**Exercise directions:**
Reproduce the lines below word for word, leaving out the pictures.

**Screenshot and document pointing data:**
________________
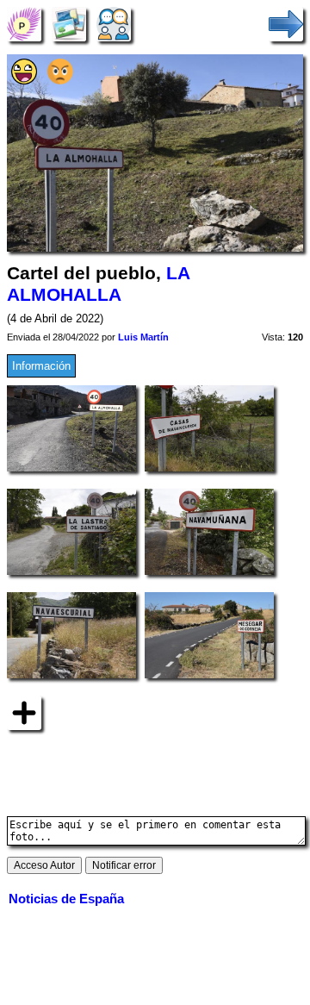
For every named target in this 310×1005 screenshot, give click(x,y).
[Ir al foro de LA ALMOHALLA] (113, 23)
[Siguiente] (286, 23)
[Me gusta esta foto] (24, 80)
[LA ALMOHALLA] (24, 23)
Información (41, 365)
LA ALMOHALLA (98, 284)
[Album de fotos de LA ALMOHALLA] (69, 23)
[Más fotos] (24, 712)
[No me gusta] (60, 80)
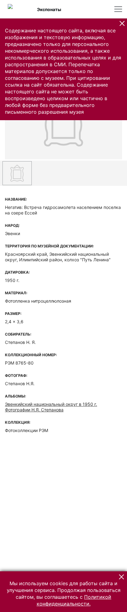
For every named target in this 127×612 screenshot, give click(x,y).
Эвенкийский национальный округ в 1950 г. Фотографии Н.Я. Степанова (51, 407)
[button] (122, 23)
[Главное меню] (118, 9)
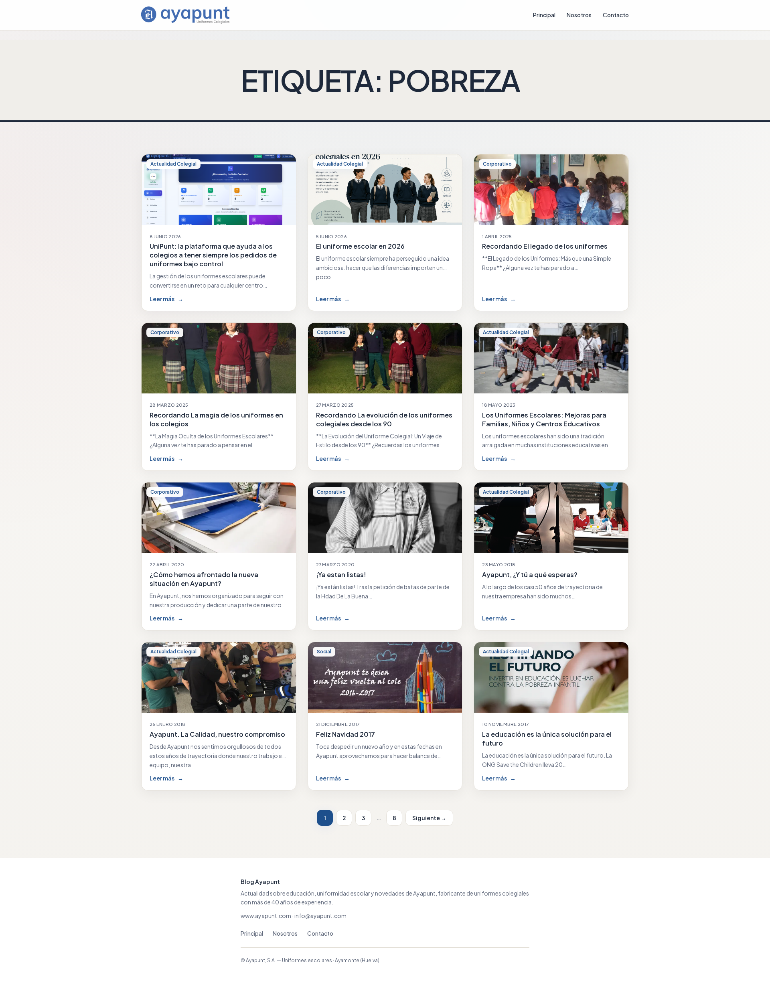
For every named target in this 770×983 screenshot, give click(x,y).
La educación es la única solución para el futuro (547, 738)
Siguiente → (429, 817)
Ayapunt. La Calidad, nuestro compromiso (217, 734)
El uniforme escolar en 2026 (360, 246)
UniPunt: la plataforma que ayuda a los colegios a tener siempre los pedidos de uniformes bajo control (213, 255)
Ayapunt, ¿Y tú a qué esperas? (530, 574)
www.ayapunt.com (266, 915)
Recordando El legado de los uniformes (545, 246)
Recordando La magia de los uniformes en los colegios (216, 419)
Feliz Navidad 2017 (345, 734)
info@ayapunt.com (320, 915)
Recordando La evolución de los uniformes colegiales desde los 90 (384, 419)
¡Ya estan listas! (341, 574)
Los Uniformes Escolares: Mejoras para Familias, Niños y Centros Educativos (544, 419)
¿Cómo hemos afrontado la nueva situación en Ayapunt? (204, 579)
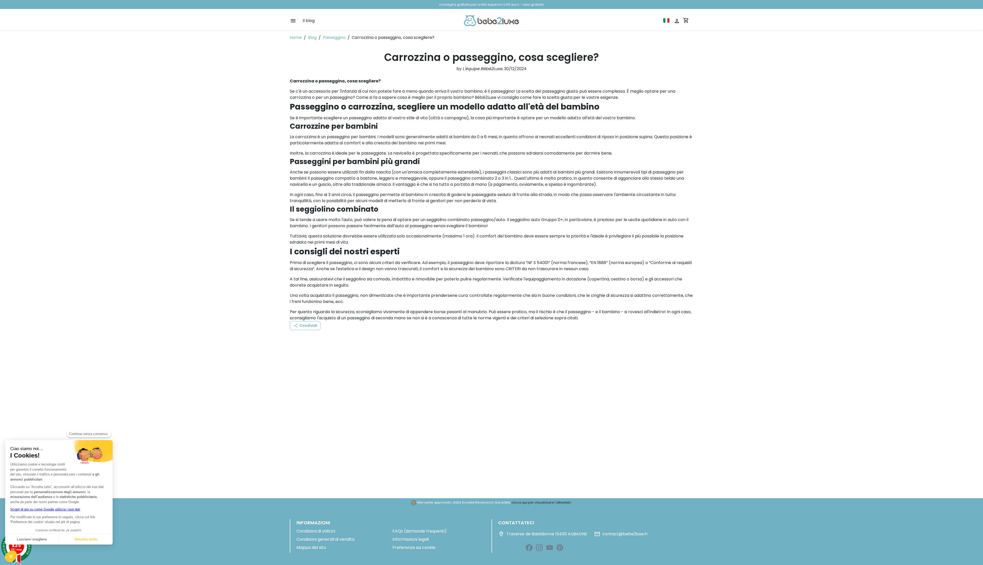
________________
**Result for this exercise:**
For every named target in this 310×1005 screenshot, give click(x,y).
[Ir al foro de LA ALMOHALLA] (113, 23)
[Siguiente] (286, 23)
[Me gusta esta foto] (24, 80)
[LA ALMOHALLA] (24, 23)
Información (41, 365)
LA ALMOHALLA (98, 284)
[Album de fotos de LA ALMOHALLA] (69, 23)
[Más fotos] (24, 712)
[No me gusta] (60, 80)
For every named target in this 127×612 screenshot, give click(x,y).
Эвенкийский национальный округ в 1950 г. Фотографии Н.Я. Степанова (51, 407)
[button] (122, 23)
[Главное меню] (118, 9)
For every named target in this 770×983 screenshot, give click(x,y).
La educación es la única solución para el futuro (547, 738)
Siguiente → (429, 817)
Ayapunt. La Calidad, nuestro compromiso (217, 734)
El uniforme escolar en 2026 (360, 246)
UniPunt: la plataforma que ayuda a los colegios a tener siempre los pedidos de uniformes bajo control (213, 255)
Ayapunt, ¿Y tú a qué esperas? (530, 574)
www.ayapunt.com (266, 915)
Recordando El legado de los uniformes (545, 246)
Recordando La magia de los uniformes en los colegios (216, 419)
Feliz Navidad 2017 (345, 734)
info@ayapunt.com (320, 915)
Recordando La evolución de los uniformes colegiales desde los 90 (384, 419)
¡Ya estan listas! (341, 574)
Los Uniformes Escolares: Mejoras para Familias, Niños y Centros Educativos (544, 419)
¿Cómo hemos afrontado la nueva situación en Ayapunt? (204, 579)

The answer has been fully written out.